Availability Set vs Availability Zone vs Proximity Placement Group

Recently I have been working on a solution where specific application requirement sub-millisecond latency between tier workloads. At the same time, there has been a need for redundancy to ensure High Availability (HA) or Fail-over is being taken care of. Since Hyperscallers (AWS first to start then Azure followed recently and GCP had it natively and another cloud provider) has come up with Availability Zone (AZ) based (Software Define Networking (SDN) which connect different site within the same city or proximity) offering, solutions are being design taking it as defacto HADR solution.

While AZ is a cool feature and gives us flexibility and mitigate risk/cost of running parallel environment across different location, there are still some minor level things which are often being ignored.

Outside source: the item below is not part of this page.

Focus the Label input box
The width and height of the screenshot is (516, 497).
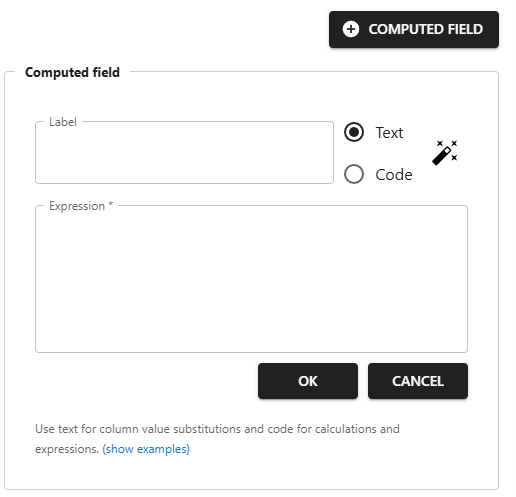[x=184, y=153]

Some of those observations, I believe are following;

  • AZ is never a native HADR solution, it is us who treat them as HADR
  • AZ operate within the vicinity of city boundary (generally), which mean the environment is still exposed to a single point of failure.
  • By Placing workload across AZ, we only add extra latency within the landscape because the request is hopping across different sites.
  • Different Hyperscaller operates AZ differently, thus automation will be difficult to unify. Example: AWS AZ can be dictated by Subnet within VPC, GCP AZ can be dictated by Subnet but their VNET span across the region, Azure AZ cannot be dictated via Subnet within VNET.

So thought of checking it, actually how workload behaves in a different tier or different scenario behave. I choose platform as Azure to test as Azure is the latest entrant in AZ concept and very recently they have also come up with Proximity Placement Group (something similar to AWS Placement Group). Here are some of the findings when I performed basic PING Test across;

  • Availability Set: This feature has been almost since the inception of VM in Azure offering. An Availability Set is a logical grouping capability for isolating VM resources from each other when they’re deployed. The main purpose is to ensure workload run across different physical servers ‘with-in’ same datacentre and no single point of failure at the physical facility side. 

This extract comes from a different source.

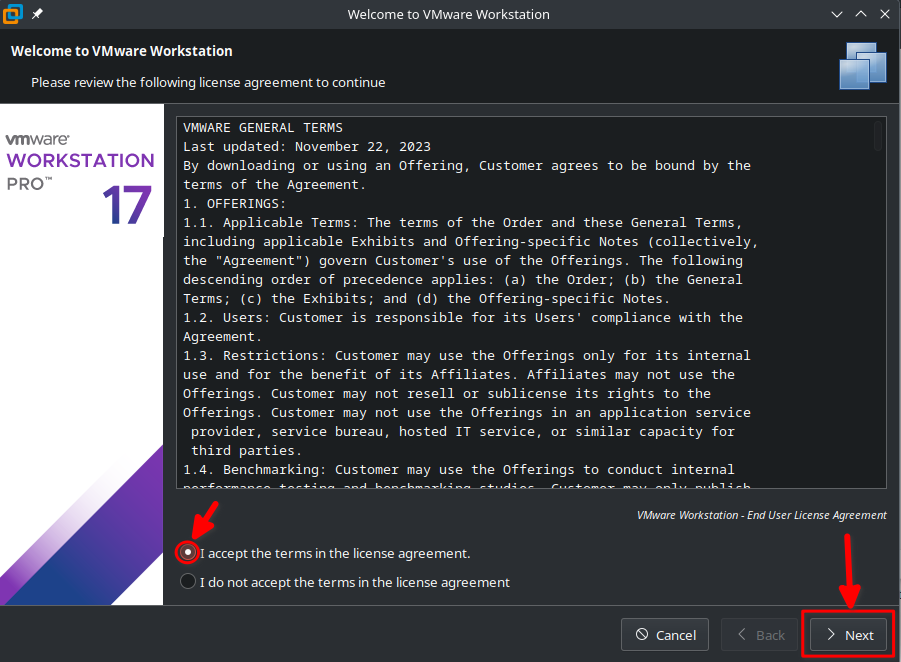The height and width of the screenshot is (662, 901).
Task: Click the "Welcome to VMware Workstation" bold heading
Action: pos(121,51)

The feature has been great in overcoming automatic updates, when they pushed or if Microsoft itself want to update something at Fabric level. Since the environment get restricted within a single physical site, the performance of workload, in terms of latency, has always been better.

After the launch of AZ, what I can’t find if workload protected by Availability Set, spread across different AZ automatically. Because neither we get an option to choose AZ when opting for availability set nor subnet within VNET allow them to define as per AZ.

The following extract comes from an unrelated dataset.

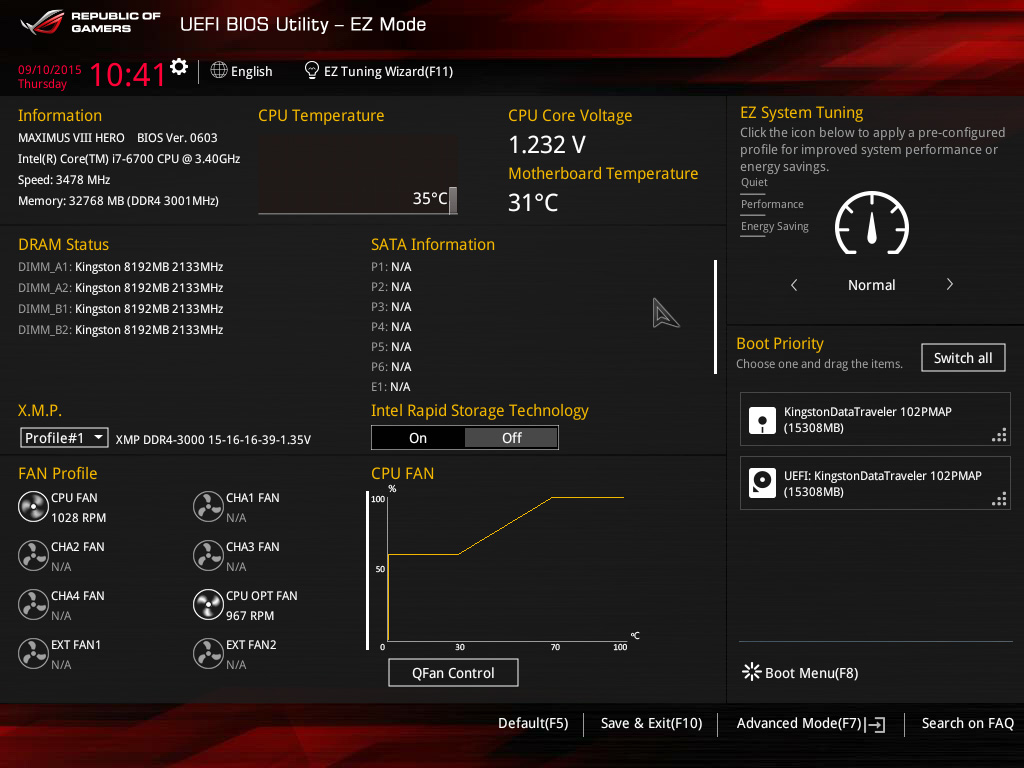
Task: Click the Switch all button
Action: point(963,358)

Latency Test Results: A workload running in two different subnets but part of an Availability set, talk within 1 ms (average 0.92ms, I found in my test)

  • Availability Zone: Availability Zone has been introduced by Azure in approximate 1 year back. In my opinion, it was a feature which is yet not fully available across all region but Microsoft is working rapidly to offer it across all offered region as well as mature this offering itself (check my next section why I am saying this). I believe that competition has caused a lot of damage is gaining market by marketing AZ while ‘Region Pair’ (Azure way of HADR, which I believe is true DR) did not work out in price & operational sensitive market. 

AZ should be treated with case (if someone coming from strong AWS background) because it is being operational a bit different. Here Workload is to be dictated which AZ, it should sit. Virtual Network’s subnet span across AZ’s in the region.

I wanted to test how much latency does it take for a workload running in AZ to different AZ. This is a very common scenario of workload when APP tier Server is operated across different Azs and DB too. But, DB (RDMS) are single write tier, all queries to write should to a DB instance-specific running in AZ specific.

Latency Test Results: Workload talking across AZ is talking almost 0.40 ms more than workload running (1.40ms) within the same AZ. While the difference is not much, but think differently. It is almost 40% delay than within AZ, what if transaction getting processed together by users operating in sessions together in both AZ’s App tier workloads. It would cause some issue. Same goes with the very latency-sensitive workload. What is more interesting that I could not find any hyperscaller giving any commitment to latency between AZ. Thus, it is the architect problem to solve it before it becomes bigger problem post-production.  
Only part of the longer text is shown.